Work required: Every line below from the one containing "Screen dimensions: 843x456" to the final line must be reproduced exactly, and no other line may appear in the answer.

Records provided:

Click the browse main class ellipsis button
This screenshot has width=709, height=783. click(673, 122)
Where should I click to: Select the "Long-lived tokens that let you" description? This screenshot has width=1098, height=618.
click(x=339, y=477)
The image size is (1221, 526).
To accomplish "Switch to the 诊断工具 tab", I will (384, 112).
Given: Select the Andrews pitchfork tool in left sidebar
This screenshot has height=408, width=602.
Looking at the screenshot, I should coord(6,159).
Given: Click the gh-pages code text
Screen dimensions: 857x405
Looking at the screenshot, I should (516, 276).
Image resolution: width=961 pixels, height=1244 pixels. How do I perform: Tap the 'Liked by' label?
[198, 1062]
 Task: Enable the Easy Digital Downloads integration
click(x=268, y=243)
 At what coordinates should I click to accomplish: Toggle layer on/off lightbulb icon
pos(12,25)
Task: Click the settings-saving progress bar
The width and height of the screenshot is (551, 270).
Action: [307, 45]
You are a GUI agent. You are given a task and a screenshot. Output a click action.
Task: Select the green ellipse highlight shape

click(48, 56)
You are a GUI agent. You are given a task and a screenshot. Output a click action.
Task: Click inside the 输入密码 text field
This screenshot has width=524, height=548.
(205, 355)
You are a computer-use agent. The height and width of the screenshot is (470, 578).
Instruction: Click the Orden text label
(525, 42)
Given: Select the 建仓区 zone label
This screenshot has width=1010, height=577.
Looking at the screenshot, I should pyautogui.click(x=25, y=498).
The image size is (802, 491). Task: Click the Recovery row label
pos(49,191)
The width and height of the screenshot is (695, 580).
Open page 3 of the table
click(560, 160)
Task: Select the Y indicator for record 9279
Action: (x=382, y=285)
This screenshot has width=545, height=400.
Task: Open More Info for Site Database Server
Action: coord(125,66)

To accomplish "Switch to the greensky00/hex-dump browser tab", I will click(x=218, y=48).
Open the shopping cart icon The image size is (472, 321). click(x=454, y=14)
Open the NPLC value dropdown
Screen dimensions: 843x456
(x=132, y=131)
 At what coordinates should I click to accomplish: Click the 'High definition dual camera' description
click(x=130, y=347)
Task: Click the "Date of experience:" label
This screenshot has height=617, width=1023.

Result below:
Screen dimensions: 843x456
(x=132, y=131)
 At what coordinates should I click to accomplish: Click the 'High definition dual camera' description
click(x=130, y=347)
Task: Click the "Date of experience:" label
This screenshot has height=617, width=1023.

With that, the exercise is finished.